Source: Springer Online Journal Archives 1860-2000

Topics: Biology , Medicine

Notes: Abstract Methodology is described to enrich for heterokaryons after mammalian cell fusion. A heterogeneous cell mixture can be separated on a Sta-Put apparatus into fractions of uniform size cells by sedimentation through a 1% bovine serum albumin-5% Ficoll gradient. Unfused RAG and LM/TK− cells, differing by 10% in diameter, have been sorted by size; following fusion, larger and faster sedimenting cells were shown to be hybrids.
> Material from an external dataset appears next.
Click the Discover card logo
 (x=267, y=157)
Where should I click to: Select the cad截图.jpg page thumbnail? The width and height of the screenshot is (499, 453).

This methodology can be utilized in genetic complementation studies of human genetic diseases where selection procedures for proliferating hybrids do not exist. When fibroblasts from individuals with Tay-Sachs disease [deficient in hexosaminidase A (HEX A−)] and Sandhoff-Jatzkewitz disease (HEX A− and HEX B−) are fused, HEX A is generated, demonstrating complementation of two different mutations. After Sta-Put fractionation, the HEX A complementation product was associated with the faster sedimenting multinuclear cells and not with the mononuclear parental cells. This methodology will facilitate detection of genetic differences in fibroblasts from related inherited disorders.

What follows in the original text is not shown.